The streaming service lost big-time at the Emmys. Or did it? Like some crafty plot hatched by Kevin Spacey‘s House of Cards schemer, Netflix may have been the evening’s stealth victor. ”I think Netflix kept us here,” Gilligan told reporters after Breaking bested Cards. ”I don’t think our show would have lasted beyond season 2 if not for streaming video on demand.” Mad Men creator Matthew Weiner likewise credited Netflix binge-watching for his show’s growth. As the first online outlet to win a prime-time Emmy (House of Cards scored a trophy for director David Fincher and two awards at the Creative Arts Emmys), the company has gone from wannabe network to major player. And it’s likely to rack up even more nominations next year, when the first season of the buzzy dramedy Orange Is the New Black will be eligible.

Wait, wait, wait: Breaking Bad‘s Bryan Cranston lost drama lead actor to The Newsroom‘s Jeff Daniels? NBC’s The Voice overthrew CBS’ perpetual winner The Amazing Race for best reality competition? The Colbert Report ended Comedy Central roomie The Daily Show‘s decadelong variety-series streak? Boardwalk Empire‘s Bobby Cannavale beat Homeland‘s Mandy Patinkin and Breaking Bad‘s Aaron Paul for drama supporting actor? As host Neil Patrick Harris put it: ”No one in America is winning their Emmy office pool.” Speaking of surprises…

And why doesn’t she want to talk to us? First the Nurse Jackie actress (who also has a recurring role on Fox’s New Girl) won comedy supporting actress, beating out a tough field that included Modern Family‘s Sofia Vergara and Glee‘s Jane Lynch. Then she gave an insta-classic 16-word speech that ended with ”I gotta go. Bye.” Harris — and most of America — replied, ”Best speech ever.”

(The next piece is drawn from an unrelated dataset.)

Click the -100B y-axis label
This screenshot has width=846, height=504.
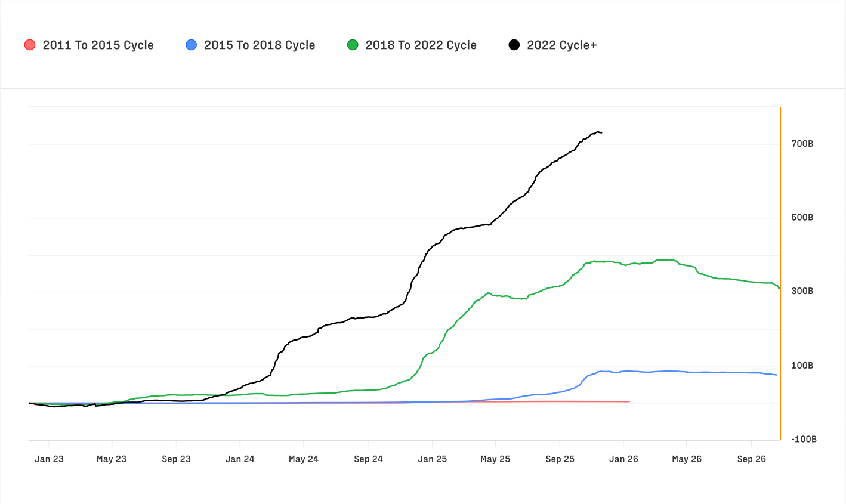(804, 439)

The Emmys got their largest audience since 2005 with 17.6 million viewers — most of whom were probably wondering Why is this awards show so morbid? Along with the usual ”In Memoriam” segment, the show interspersed five extended tributes to dearly departed talents like James Gandolfini and Jean Stapleton. The effect was a bit emotionally brutalizing: happy winner, dead celebrity, happy winner, dead celebrity. ”It was too sad. I think it was a misstep to do those tributes and not do it all in one section,” said Modern Family co-creator Steven Levitan after the ceremony. While we’re griping, next year we’d love to see the Emmys get over themselves with less self-conscious industry chest-thumping and insider jokes — few outside the Nokia Theatre will ever laugh at a Les Moonves cameo.

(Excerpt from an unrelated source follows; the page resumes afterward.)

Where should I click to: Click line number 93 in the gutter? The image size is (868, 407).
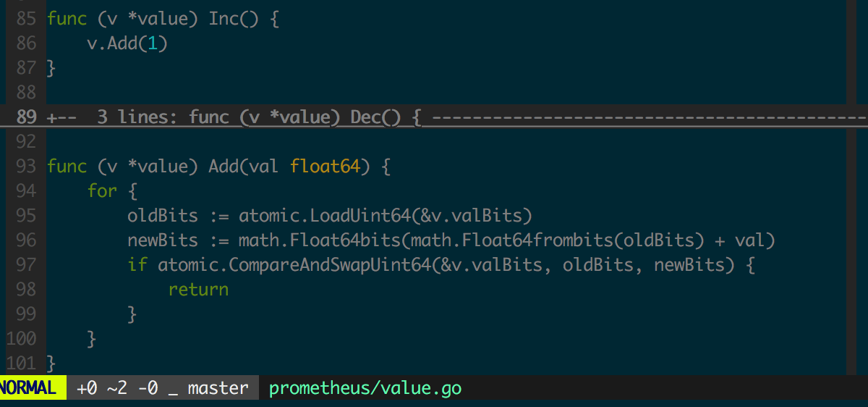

HBO’s Game of Thrones scored 16 noms for arguably its best season, yet didn’t take home a single statuette at the prime-time ceremony. As the Khaleesi might cry, ”Where are my Emmys?!” The next two years could be equally tough, since Breaking Bad‘s final episodes will be in contention next year and AMC made the tactically crafty decision to split Mad Men‘s final season, pushing the drama’s last seven episodes into 2015. Other notable snubs: Parks and Recreation‘s Amy Poehler (again!), Scandal‘s Kerry Washington, and Louis C.K. in every major category he was nominated in.

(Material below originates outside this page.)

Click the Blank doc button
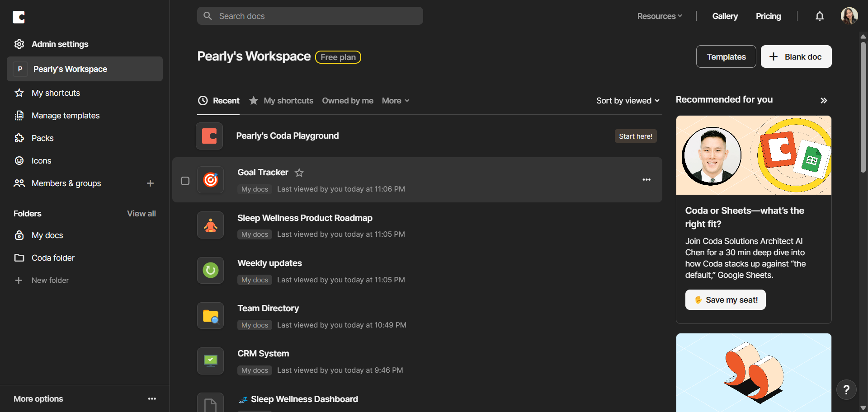This screenshot has width=868, height=412. [x=796, y=57]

Not only did Julia Louis-Dreyfus win her second statuette for her role as the inept vice president Selina Meyer, her costar Tony Hale (who plays Selina’s loyal ”bagman” Gary) earned his first Emmy. Later, at the post-Emmy Governors Ball, Louis-Dreyfus delivered some unscripted comedy when a waitress demanded her ticket. ”But I won an Emmy,” replied the star, pointing to her award. (The waitress persisted until Louis-Dreyfus’ husband produced the tickets.) ”Don’t you think that was a Veep moment?” asked Louis-Dreyfus. Turns out the whole night was.